>>>>>

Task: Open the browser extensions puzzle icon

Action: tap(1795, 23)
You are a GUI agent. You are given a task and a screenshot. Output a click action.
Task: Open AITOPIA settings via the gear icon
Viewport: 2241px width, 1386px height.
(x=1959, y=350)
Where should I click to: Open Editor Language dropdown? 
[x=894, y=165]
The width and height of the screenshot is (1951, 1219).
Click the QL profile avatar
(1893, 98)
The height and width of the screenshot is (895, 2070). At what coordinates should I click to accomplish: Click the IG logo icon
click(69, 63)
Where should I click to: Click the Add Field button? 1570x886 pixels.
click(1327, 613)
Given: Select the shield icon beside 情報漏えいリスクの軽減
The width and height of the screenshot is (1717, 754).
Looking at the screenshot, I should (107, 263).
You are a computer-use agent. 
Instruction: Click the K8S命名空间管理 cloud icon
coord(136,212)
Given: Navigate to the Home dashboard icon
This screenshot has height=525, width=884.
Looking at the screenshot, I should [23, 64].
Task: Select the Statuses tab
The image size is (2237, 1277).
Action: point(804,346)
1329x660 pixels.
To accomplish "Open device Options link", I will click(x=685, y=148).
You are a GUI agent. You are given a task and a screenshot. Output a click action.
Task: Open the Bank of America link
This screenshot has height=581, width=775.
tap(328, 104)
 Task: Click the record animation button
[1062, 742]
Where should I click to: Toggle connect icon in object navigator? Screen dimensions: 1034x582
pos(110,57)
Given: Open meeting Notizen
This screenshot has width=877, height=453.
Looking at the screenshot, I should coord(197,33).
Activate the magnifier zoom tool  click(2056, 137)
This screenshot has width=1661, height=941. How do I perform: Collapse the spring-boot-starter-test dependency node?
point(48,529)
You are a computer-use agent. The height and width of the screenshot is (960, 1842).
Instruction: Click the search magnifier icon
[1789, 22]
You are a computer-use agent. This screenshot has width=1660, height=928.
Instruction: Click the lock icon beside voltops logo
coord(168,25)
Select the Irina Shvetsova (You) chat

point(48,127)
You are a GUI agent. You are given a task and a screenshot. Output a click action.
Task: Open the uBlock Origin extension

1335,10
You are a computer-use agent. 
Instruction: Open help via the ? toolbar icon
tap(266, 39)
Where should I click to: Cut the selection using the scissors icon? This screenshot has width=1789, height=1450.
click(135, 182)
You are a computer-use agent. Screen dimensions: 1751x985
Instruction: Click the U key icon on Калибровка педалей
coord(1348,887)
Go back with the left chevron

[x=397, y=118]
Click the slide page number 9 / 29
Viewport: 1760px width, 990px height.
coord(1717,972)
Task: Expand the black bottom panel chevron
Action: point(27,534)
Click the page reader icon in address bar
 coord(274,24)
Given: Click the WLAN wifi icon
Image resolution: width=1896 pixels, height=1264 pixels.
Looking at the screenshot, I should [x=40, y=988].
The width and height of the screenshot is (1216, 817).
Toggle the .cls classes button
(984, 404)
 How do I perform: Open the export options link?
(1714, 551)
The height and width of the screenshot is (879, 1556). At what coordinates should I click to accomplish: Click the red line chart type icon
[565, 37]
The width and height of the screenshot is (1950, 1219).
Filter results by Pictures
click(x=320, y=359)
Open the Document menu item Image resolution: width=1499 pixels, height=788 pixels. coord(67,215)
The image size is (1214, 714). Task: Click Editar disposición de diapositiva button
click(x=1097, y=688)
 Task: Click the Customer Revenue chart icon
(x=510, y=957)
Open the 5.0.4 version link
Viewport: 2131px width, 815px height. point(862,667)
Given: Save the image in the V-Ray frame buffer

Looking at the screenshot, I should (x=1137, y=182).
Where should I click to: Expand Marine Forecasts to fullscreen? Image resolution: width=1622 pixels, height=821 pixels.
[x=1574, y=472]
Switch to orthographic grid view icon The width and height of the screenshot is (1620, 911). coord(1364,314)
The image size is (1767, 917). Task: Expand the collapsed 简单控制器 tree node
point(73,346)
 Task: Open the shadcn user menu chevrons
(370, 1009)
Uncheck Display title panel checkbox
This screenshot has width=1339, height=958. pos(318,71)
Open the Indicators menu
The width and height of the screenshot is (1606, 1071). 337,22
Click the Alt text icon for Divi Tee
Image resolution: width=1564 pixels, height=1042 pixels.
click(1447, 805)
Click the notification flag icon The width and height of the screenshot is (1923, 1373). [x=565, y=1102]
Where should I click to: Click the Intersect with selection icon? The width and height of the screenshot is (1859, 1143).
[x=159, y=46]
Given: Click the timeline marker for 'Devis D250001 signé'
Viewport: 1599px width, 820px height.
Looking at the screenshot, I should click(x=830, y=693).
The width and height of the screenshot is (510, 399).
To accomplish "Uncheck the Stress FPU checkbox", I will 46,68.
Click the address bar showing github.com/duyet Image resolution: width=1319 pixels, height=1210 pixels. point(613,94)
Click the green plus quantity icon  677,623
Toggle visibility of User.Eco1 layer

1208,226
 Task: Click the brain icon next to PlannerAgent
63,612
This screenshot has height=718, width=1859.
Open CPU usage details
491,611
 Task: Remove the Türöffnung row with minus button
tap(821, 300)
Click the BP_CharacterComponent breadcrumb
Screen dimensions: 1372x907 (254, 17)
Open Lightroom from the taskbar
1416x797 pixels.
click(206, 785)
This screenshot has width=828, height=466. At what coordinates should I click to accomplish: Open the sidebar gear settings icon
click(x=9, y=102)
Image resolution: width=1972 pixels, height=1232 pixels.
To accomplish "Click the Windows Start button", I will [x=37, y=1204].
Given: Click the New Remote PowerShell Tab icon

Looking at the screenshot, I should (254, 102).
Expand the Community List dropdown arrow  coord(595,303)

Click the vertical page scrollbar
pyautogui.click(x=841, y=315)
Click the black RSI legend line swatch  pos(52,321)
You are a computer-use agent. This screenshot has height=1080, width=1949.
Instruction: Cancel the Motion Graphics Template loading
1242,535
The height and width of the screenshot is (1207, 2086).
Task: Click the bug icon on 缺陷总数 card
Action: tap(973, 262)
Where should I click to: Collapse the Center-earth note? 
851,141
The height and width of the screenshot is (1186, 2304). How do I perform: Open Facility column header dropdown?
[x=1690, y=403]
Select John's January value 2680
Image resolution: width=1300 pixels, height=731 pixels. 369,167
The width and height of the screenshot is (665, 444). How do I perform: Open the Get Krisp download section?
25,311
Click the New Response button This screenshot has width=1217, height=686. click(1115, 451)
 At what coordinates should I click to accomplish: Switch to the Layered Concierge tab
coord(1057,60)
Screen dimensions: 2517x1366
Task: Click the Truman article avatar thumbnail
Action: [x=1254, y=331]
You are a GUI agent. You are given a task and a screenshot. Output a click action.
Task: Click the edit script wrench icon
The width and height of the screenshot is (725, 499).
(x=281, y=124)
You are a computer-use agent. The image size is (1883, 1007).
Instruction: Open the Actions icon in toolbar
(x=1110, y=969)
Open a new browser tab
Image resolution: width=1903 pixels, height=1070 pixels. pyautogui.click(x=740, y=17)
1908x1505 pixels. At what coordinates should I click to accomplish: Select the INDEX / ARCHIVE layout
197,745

<<<<<

• _YOUR OBJECTIVE_: Please output the full listing one more time, exactly.

• _TASK OUTPUT_:
Task: Open the browser extensions puzzle icon

Action: tap(1795, 23)
You are a GUI agent. You are given a task and a screenshot. Output a click action.
Task: Open AITOPIA settings via the gear icon
Viewport: 2241px width, 1386px height.
(x=1959, y=350)
Where should I click to: Open Editor Language dropdown? 
[x=894, y=165]
The width and height of the screenshot is (1951, 1219).
Click the QL profile avatar
(1893, 98)
The height and width of the screenshot is (895, 2070). At what coordinates should I click to accomplish: Click the IG logo icon
click(69, 63)
Where should I click to: Click the Add Field button? 1570x886 pixels.
click(1327, 613)
Given: Select the shield icon beside 情報漏えいリスクの軽減
The width and height of the screenshot is (1717, 754).
Looking at the screenshot, I should (107, 263).
You are a computer-use agent. 
Instruction: Click the K8S命名空间管理 cloud icon
coord(136,212)
Given: Navigate to the Home dashboard icon
This screenshot has height=525, width=884.
Looking at the screenshot, I should [23, 64].
Task: Select the Statuses tab
The image size is (2237, 1277).
Action: point(804,346)
1329x660 pixels.
To accomplish "Open device Options link", I will click(x=685, y=148).
You are a GUI agent. You are given a task and a screenshot. Output a click action.
Task: Open the Bank of America link
This screenshot has height=581, width=775.
tap(328, 104)
 Task: Click the record animation button
[1062, 742]
Where should I click to: Toggle connect icon in object navigator? Screen dimensions: 1034x582
pos(110,57)
Given: Open meeting Notizen
This screenshot has width=877, height=453.
Looking at the screenshot, I should coord(197,33).
Activate the magnifier zoom tool  click(2056, 137)
This screenshot has width=1661, height=941. How do I perform: Collapse the spring-boot-starter-test dependency node?
point(48,529)
You are a computer-use agent. The height and width of the screenshot is (960, 1842).
Instruction: Click the search magnifier icon
[1789, 22]
You are a computer-use agent. This screenshot has width=1660, height=928.
Instruction: Click the lock icon beside voltops logo
coord(168,25)
Select the Irina Shvetsova (You) chat

point(48,127)
You are a GUI agent. You are given a task and a screenshot. Output a click action.
Task: Open the uBlock Origin extension

1335,10
You are a computer-use agent. 
Instruction: Open help via the ? toolbar icon
tap(266, 39)
Where should I click to: Cut the selection using the scissors icon? This screenshot has width=1789, height=1450.
click(135, 182)
You are a computer-use agent. Screen dimensions: 1751x985
Instruction: Click the U key icon on Калибровка педалей
coord(1348,887)
Go back with the left chevron

[x=397, y=118]
Click the slide page number 9 / 29
Viewport: 1760px width, 990px height.
coord(1717,972)
Task: Expand the black bottom panel chevron
Action: point(27,534)
Click the page reader icon in address bar
 coord(274,24)
Given: Click the WLAN wifi icon
Image resolution: width=1896 pixels, height=1264 pixels.
Looking at the screenshot, I should [x=40, y=988].
The width and height of the screenshot is (1216, 817).
Toggle the .cls classes button
(984, 404)
 How do I perform: Open the export options link?
(1714, 551)
The height and width of the screenshot is (879, 1556). At what coordinates should I click to accomplish: Click the red line chart type icon
[565, 37]
The width and height of the screenshot is (1950, 1219).
Filter results by Pictures
click(x=320, y=359)
Open the Document menu item Image resolution: width=1499 pixels, height=788 pixels. coord(67,215)
The image size is (1214, 714). Task: Click Editar disposición de diapositiva button
click(x=1097, y=688)
 Task: Click the Customer Revenue chart icon
(x=510, y=957)
Open the 5.0.4 version link
Viewport: 2131px width, 815px height. point(862,667)
Given: Save the image in the V-Ray frame buffer

Looking at the screenshot, I should (x=1137, y=182).
Where should I click to: Expand Marine Forecasts to fullscreen? Image resolution: width=1622 pixels, height=821 pixels.
[x=1574, y=472]
Switch to orthographic grid view icon The width and height of the screenshot is (1620, 911). coord(1364,314)
The image size is (1767, 917). Task: Expand the collapsed 简单控制器 tree node
point(73,346)
 Task: Open the shadcn user menu chevrons
(370, 1009)
Uncheck Display title panel checkbox
This screenshot has width=1339, height=958. pos(318,71)
Open the Indicators menu
The width and height of the screenshot is (1606, 1071). 337,22
Click the Alt text icon for Divi Tee
Image resolution: width=1564 pixels, height=1042 pixels.
click(1447, 805)
Click the notification flag icon The width and height of the screenshot is (1923, 1373). [x=565, y=1102]
Where should I click to: Click the Intersect with selection icon? The width and height of the screenshot is (1859, 1143).
[x=159, y=46]
Given: Click the timeline marker for 'Devis D250001 signé'
Viewport: 1599px width, 820px height.
Looking at the screenshot, I should click(x=830, y=693).
The width and height of the screenshot is (510, 399).
To accomplish "Uncheck the Stress FPU checkbox", I will 46,68.
Click the address bar showing github.com/duyet Image resolution: width=1319 pixels, height=1210 pixels. point(613,94)
Click the green plus quantity icon  677,623
Toggle visibility of User.Eco1 layer

1208,226
 Task: Click the brain icon next to PlannerAgent
63,612
This screenshot has height=718, width=1859.
Open CPU usage details
491,611
 Task: Remove the Türöffnung row with minus button
tap(821, 300)
Click the BP_CharacterComponent breadcrumb
Screen dimensions: 1372x907 (254, 17)
Open Lightroom from the taskbar
1416x797 pixels.
click(206, 785)
This screenshot has width=828, height=466. At what coordinates should I click to accomplish: Open the sidebar gear settings icon
click(x=9, y=102)
Image resolution: width=1972 pixels, height=1232 pixels.
To accomplish "Click the Windows Start button", I will [x=37, y=1204].
Given: Click the New Remote PowerShell Tab icon

Looking at the screenshot, I should (254, 102).
Expand the Community List dropdown arrow  coord(595,303)

Click the vertical page scrollbar
pyautogui.click(x=841, y=315)
Click the black RSI legend line swatch  pos(52,321)
You are a computer-use agent. This screenshot has height=1080, width=1949.
Instruction: Cancel the Motion Graphics Template loading
1242,535
The height and width of the screenshot is (1207, 2086).
Task: Click the bug icon on 缺陷总数 card
Action: tap(973, 262)
Where should I click to: Collapse the Center-earth note? 
851,141
The height and width of the screenshot is (1186, 2304). How do I perform: Open Facility column header dropdown?
[x=1690, y=403]
Select John's January value 2680
Image resolution: width=1300 pixels, height=731 pixels. 369,167
The width and height of the screenshot is (665, 444). How do I perform: Open the Get Krisp download section?
25,311
Click the New Response button This screenshot has width=1217, height=686. click(1115, 451)
 At what coordinates should I click to accomplish: Switch to the Layered Concierge tab
coord(1057,60)
Screen dimensions: 2517x1366
Task: Click the Truman article avatar thumbnail
Action: [x=1254, y=331]
You are a GUI agent. You are given a task and a screenshot. Output a click action.
Task: Click the edit script wrench icon
The width and height of the screenshot is (725, 499).
(x=281, y=124)
You are a computer-use agent. The image size is (1883, 1007).
Instruction: Open the Actions icon in toolbar
(x=1110, y=969)
Open a new browser tab
Image resolution: width=1903 pixels, height=1070 pixels. pyautogui.click(x=740, y=17)
1908x1505 pixels. At what coordinates should I click to accomplish: Select the INDEX / ARCHIVE layout
197,745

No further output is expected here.